Sécurité : les collectivités peuvent mieux faire
Le Clusif, club qui réunit les DSI des grandes entreprises et administrations, a sondé les collectivités sur leur pratique en matière de sécurité informatique. Selon cette enquête (ici en PDF), menée auprès d’un échantillon représentatif de collectivités, 60 % d’entre elles confessent des incidents tels que le vol ou la disparition de matériels informatiques. Les intrusions sur les systèmes d’information (1 à 8 %) et autres fraudes (2 à 16 %) atteignent également des niveaux non négligeables. Une sinistralité sans doute sous-estimée puisque 74 % des collectivités ne sont pas organisées pour collecter et traiter ces événements, 95 % ne déposant jamais de plainte et 93 % n’évaluant pas l’impact financier de ces incidents. En fait la sécurité reste une problématique encore émergeante dans beaucoup de collectivités. Peu d’entre elles possèdent un responsable de la sécurité des systèmes d’information (RSSI) et, si les collectivités sont désormais largement équipées en antispam et autres firewall, seules les grandes collectivités ont des politiques abouties en termes de moyens (chiffrement, authentification…) comme de méthode (existence d’une charte sécurité, sensibilisation du personnel…). Les DSI ne sont cependant pas forcément à montrer du doigt : les insuffisances budgétaires, le manque de collaboration de la hiérarchie et, in fine de culture SSI, sont autant de facteurs qui expliquent cette situation.

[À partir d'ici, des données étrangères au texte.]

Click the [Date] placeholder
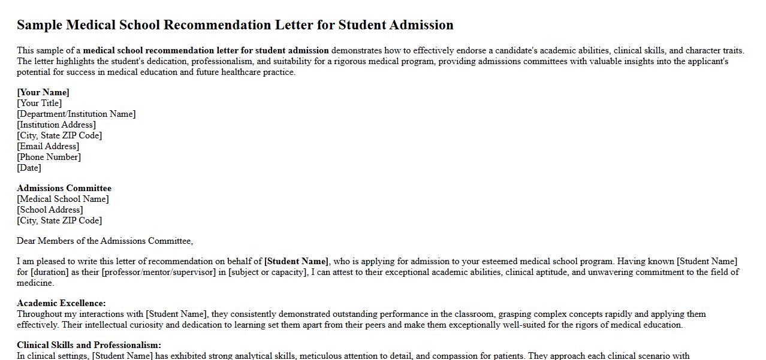766x360 pixels. [29, 168]
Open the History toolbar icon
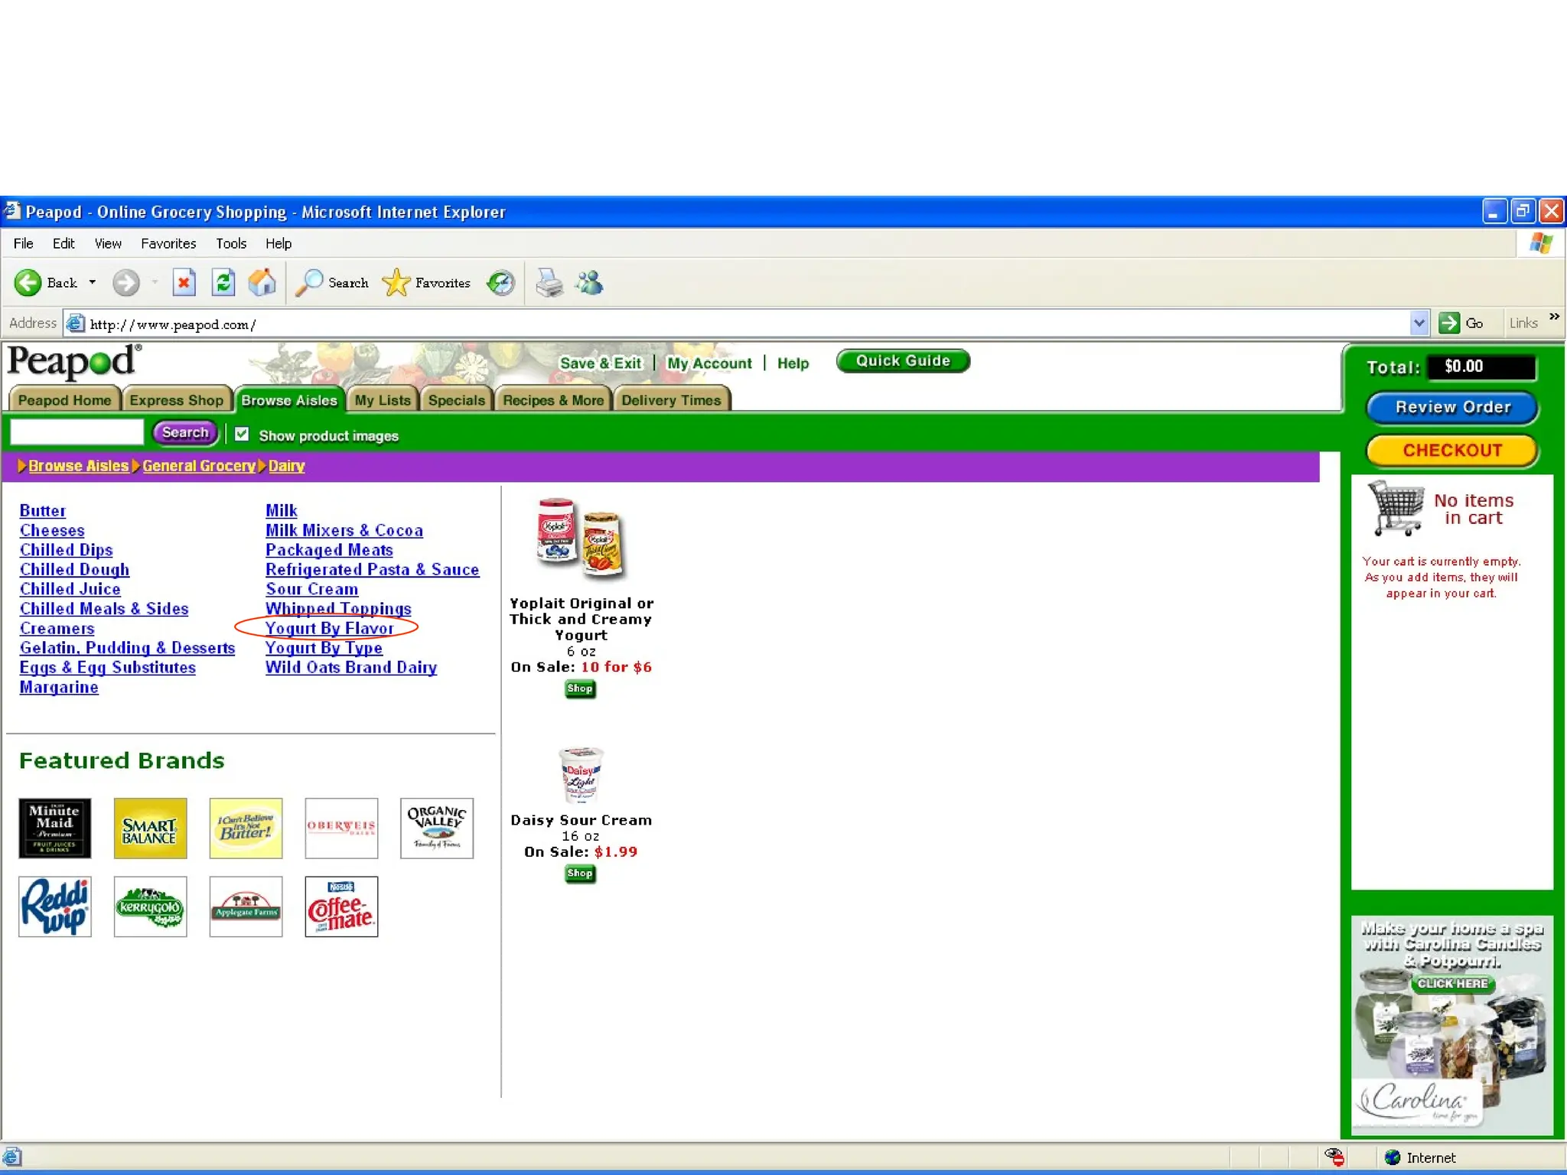 pyautogui.click(x=501, y=283)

on juillet 1st, 2008 at 18:09
Cet article montre bien qu’en terme de sécurité informatique, le risque “zéro” n’existe pas ; que ce soit dans les entreprises privées, ou dans les administrations publiques. Par conséquent, je trouve certains maires ou responsables ministériels bien optimistes lorsqu’il nous explique - à propos du vote électronique - que tout est sous contrôle et qu’il n’y a aucun risque de fraude ou même de dysfonctionnement. Les pannes régulières montrent le caractère faillible de ces matériels. Quant aux éventuelles fraudes ou actions mal intentionnées, elles n’ont pas (encore) été démontrées en France, mais nul doute que cela doit représenter un bon défi pour des géniaux informaticiens comme il en existe tant.